Parameter-free structure-texture image decomposition by unrolling
Laura Girometti, Jean-François Aujol, Antoine Guennec, Yann Traonmilin
TL;DR
The paper tackles structure-texture image decomposition by learning to automate regularization through unrolling. It extends the Low Patch Rank model with a non-convex MCP penalty on gradients and a patch-based nuclear-norm texture prior, solved via an ADMM scheme and then reformulated into an unrolled neural network, LPR-NET, with K blocks and learnable per-block parameters. Key contributions include introducing MCP within LPR, deriving closed-form proximal updates, and exploring architectural variants, while demonstrating competitive performance against variational baselines and a lighter alternative to PnP_joint on synthetic and natural images.
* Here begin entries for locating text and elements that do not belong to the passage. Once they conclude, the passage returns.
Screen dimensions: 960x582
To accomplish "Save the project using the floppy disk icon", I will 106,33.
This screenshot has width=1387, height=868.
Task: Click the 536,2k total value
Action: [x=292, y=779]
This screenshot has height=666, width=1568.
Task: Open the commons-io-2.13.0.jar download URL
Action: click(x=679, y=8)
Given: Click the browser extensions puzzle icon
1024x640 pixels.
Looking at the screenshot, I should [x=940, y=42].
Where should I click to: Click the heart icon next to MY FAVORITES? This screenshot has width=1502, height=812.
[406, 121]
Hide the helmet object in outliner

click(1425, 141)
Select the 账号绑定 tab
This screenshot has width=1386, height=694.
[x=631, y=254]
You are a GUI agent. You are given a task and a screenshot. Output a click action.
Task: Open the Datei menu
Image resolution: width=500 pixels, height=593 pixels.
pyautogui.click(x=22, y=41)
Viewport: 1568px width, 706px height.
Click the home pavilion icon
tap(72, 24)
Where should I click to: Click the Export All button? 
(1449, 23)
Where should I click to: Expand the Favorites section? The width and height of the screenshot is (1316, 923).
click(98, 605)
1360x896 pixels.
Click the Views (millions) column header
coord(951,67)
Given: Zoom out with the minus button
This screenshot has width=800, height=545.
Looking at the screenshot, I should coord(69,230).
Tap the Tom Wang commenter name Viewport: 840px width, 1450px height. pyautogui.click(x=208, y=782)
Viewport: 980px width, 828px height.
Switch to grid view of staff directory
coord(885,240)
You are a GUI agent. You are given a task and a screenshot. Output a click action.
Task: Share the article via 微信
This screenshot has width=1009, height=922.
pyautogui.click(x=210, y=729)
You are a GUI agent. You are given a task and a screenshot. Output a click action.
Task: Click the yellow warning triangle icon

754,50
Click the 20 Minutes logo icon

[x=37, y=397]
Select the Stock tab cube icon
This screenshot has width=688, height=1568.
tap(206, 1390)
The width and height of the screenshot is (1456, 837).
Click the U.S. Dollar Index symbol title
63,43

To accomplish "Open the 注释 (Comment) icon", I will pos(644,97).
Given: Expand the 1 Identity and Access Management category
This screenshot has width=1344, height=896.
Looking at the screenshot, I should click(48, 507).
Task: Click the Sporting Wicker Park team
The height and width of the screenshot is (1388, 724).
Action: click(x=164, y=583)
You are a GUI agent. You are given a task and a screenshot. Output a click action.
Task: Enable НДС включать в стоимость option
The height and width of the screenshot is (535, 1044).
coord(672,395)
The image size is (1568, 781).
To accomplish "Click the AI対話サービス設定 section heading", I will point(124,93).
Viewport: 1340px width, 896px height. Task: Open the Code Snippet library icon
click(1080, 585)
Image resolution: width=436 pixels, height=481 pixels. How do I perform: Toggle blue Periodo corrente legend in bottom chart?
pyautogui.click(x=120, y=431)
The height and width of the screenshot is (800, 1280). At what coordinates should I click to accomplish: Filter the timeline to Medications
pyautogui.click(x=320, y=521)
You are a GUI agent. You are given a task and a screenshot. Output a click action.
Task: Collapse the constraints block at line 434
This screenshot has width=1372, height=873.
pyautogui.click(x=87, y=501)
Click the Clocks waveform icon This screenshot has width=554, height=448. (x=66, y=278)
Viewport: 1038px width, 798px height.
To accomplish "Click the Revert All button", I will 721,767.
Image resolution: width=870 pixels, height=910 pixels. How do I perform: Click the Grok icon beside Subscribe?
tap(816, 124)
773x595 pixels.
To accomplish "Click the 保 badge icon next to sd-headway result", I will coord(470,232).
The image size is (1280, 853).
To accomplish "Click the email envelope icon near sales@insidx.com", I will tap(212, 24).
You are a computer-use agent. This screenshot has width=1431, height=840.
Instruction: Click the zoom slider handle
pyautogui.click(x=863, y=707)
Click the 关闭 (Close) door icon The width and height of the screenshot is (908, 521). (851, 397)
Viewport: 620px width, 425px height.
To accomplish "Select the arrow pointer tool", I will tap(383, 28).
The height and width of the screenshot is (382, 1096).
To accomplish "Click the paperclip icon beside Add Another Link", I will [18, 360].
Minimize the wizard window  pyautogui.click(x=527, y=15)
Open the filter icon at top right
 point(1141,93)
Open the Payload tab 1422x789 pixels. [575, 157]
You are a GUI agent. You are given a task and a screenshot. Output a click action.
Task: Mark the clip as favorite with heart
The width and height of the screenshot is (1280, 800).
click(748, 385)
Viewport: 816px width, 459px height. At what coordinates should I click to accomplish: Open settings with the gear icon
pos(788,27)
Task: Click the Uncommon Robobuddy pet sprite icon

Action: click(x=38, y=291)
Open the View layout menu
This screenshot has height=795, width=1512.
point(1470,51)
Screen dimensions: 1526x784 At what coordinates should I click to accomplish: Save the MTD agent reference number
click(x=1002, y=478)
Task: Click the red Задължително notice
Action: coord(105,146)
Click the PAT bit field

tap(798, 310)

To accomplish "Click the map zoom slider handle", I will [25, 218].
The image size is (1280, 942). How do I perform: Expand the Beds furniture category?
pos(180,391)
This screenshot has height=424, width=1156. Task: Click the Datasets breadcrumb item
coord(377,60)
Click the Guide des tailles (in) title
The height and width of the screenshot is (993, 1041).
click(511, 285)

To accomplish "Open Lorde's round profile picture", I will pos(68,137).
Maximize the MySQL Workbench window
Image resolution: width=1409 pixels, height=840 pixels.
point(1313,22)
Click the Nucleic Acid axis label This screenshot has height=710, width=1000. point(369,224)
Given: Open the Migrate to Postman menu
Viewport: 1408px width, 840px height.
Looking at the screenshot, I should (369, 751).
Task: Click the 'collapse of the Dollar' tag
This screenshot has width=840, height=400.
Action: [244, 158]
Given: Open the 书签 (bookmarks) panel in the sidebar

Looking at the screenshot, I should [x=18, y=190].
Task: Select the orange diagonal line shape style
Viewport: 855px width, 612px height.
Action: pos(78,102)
The work offers a parameter-free, data-driven approach that generalizes from synthetic training to real-world imagery and provides practical efficiency gains for structure-texture decomposition tasks.
Abstract
In this work, we propose a parameter-free and efficient method to tackle the structure-texture image decomposition problem. In particular, we present a neural network LPR-NET based on the unrolling of the Low Patch Rank model. On the one hand, this allows us to automatically learn parameters from data, and on the other hand to be computationally faster while obtaining qualitatively similar results compared to traditional iterative model-based methods. Moreover, despite being trained on synthetic images, numerical experiments show the ability of our network to generalize well when applied to natural images.